### WHAT YOU HAVE TO DO
Lines with the word "Sciences" in them must be copied from the records below.

### RECORDED INFORMATION
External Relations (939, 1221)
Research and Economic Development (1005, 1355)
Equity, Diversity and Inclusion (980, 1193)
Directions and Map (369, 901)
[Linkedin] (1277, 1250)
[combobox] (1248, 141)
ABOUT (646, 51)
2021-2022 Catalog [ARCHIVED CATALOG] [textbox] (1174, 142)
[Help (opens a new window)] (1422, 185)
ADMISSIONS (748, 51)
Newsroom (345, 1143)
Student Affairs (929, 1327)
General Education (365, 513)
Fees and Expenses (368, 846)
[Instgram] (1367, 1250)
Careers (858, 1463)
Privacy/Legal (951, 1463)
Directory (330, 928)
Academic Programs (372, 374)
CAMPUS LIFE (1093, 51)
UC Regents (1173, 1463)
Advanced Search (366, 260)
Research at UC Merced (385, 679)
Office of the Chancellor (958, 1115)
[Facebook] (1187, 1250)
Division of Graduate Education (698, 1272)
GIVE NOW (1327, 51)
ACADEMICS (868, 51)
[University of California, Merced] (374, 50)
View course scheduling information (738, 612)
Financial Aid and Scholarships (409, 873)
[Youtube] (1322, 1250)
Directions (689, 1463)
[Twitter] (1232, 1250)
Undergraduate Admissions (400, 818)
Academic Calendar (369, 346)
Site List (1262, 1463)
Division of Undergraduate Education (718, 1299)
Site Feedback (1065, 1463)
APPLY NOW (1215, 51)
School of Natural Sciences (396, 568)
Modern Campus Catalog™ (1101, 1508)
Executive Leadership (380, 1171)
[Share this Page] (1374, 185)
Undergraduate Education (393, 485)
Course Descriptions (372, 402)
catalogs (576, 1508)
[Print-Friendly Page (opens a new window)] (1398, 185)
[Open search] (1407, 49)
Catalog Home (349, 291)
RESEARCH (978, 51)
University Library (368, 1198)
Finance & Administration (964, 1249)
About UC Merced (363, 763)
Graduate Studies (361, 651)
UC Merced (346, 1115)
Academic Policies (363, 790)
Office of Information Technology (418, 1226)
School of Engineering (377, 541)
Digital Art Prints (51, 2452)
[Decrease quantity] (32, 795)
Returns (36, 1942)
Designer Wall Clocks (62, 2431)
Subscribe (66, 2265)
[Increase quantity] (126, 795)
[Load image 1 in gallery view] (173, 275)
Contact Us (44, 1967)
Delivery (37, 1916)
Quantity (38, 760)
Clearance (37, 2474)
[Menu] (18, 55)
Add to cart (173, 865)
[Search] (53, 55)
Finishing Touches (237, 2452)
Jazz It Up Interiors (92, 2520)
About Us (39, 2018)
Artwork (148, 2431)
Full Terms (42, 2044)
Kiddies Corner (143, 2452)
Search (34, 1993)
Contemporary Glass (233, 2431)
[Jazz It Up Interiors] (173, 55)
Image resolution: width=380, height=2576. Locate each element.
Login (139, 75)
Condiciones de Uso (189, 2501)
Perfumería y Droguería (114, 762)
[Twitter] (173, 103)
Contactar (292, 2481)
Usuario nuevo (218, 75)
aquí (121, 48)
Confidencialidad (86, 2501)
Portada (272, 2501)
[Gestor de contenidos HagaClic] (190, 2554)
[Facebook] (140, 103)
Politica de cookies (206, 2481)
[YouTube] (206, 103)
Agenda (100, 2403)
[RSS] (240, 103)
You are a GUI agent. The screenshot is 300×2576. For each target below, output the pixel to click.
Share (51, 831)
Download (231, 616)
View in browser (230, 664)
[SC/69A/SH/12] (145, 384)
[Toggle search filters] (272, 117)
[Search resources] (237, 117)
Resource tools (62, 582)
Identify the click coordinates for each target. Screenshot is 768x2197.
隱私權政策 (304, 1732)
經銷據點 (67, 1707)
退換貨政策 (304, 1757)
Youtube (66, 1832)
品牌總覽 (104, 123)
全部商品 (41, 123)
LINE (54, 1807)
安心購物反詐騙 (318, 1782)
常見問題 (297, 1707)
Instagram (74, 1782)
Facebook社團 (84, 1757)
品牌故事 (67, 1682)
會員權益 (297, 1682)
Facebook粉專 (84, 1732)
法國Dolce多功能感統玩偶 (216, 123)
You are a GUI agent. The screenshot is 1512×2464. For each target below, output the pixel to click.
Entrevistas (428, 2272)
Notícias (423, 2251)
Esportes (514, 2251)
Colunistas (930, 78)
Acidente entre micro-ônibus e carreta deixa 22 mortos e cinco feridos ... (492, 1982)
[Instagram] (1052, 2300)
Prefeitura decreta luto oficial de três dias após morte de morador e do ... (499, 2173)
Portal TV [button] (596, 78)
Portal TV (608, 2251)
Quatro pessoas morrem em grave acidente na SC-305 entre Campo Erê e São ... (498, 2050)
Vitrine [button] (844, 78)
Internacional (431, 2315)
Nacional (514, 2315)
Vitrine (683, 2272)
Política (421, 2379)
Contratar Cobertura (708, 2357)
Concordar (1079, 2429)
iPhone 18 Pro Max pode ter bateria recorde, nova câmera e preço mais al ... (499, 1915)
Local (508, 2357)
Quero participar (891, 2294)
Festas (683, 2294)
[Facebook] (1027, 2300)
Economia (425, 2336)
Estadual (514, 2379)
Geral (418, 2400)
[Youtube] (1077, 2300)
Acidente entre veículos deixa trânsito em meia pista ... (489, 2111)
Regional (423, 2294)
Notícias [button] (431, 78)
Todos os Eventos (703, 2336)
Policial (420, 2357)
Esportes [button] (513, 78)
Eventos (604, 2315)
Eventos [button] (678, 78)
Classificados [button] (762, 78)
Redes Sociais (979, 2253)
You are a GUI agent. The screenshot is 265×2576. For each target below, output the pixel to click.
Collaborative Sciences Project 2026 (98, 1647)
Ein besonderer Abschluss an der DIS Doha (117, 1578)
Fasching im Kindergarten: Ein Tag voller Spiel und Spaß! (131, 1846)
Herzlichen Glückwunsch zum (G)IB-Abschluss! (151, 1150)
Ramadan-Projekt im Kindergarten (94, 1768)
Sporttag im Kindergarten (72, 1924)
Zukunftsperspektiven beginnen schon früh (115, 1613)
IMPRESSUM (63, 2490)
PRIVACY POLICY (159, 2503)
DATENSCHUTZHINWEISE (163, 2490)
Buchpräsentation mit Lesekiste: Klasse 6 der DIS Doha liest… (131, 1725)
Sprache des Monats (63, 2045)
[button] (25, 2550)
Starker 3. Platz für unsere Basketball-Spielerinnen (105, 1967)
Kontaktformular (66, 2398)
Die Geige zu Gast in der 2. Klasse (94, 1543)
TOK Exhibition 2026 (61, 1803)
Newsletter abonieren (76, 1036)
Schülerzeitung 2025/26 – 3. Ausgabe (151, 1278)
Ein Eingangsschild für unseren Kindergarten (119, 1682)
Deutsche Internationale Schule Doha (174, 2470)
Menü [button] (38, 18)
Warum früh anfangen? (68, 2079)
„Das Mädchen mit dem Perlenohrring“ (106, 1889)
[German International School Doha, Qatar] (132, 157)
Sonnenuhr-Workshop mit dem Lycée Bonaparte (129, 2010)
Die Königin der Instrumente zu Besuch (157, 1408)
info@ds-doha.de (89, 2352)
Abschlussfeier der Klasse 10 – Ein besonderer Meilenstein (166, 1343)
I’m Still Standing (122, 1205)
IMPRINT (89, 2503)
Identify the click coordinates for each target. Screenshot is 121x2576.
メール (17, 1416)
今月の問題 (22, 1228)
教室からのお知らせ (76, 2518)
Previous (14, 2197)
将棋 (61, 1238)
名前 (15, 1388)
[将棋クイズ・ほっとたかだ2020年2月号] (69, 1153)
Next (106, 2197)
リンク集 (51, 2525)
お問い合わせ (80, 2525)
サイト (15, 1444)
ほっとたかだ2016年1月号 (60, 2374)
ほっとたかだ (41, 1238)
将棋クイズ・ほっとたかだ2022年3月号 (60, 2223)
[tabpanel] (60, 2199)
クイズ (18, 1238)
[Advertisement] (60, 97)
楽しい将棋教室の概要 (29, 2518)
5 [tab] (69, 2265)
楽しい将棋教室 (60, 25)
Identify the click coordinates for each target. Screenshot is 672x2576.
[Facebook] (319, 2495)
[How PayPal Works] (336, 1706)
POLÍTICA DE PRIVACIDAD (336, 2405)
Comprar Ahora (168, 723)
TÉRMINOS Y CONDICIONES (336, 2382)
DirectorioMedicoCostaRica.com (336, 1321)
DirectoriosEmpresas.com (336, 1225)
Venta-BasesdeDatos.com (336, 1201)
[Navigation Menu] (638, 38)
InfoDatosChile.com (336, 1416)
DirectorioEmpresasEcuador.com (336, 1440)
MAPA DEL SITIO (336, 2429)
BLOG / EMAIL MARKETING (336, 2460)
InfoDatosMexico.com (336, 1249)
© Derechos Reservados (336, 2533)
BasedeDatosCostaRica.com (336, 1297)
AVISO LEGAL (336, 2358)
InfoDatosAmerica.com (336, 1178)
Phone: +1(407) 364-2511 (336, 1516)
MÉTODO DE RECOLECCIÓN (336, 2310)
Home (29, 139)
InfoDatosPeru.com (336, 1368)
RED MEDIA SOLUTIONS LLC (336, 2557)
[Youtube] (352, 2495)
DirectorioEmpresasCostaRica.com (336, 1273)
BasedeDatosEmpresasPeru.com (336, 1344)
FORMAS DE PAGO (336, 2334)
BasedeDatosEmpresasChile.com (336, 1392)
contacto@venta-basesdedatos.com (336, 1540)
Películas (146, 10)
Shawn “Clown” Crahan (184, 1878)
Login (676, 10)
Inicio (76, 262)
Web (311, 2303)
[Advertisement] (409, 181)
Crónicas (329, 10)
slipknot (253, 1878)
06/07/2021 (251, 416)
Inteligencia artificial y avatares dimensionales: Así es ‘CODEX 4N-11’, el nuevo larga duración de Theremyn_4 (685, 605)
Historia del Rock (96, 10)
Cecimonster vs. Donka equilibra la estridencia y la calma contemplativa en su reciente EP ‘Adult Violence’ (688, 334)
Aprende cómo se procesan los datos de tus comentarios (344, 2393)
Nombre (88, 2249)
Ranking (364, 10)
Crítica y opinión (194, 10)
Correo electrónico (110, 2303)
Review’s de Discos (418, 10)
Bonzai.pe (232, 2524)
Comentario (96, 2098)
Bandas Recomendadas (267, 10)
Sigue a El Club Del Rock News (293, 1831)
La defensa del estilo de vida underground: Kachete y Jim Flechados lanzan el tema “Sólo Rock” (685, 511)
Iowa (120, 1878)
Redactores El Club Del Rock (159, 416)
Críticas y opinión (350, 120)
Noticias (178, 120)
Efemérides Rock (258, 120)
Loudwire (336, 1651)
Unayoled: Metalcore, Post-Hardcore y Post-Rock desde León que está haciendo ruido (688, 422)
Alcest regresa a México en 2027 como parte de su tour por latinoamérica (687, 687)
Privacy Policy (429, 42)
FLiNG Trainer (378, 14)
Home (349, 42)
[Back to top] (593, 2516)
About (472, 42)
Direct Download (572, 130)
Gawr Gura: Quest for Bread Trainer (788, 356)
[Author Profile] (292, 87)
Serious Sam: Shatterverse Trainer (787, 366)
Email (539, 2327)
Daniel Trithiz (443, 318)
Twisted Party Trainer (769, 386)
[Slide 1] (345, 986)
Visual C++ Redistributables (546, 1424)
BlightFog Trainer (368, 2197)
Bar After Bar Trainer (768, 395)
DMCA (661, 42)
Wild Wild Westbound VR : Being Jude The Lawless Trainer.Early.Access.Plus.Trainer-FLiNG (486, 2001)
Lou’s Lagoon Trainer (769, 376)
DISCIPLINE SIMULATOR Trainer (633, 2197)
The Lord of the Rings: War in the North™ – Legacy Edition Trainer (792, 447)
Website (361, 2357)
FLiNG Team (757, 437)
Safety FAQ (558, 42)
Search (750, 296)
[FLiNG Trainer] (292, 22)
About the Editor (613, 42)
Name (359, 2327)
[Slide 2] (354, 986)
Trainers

### RESPONSE
School of Natural Sciences (396, 568)
Collaborative Sciences Project 2026 (98, 1647)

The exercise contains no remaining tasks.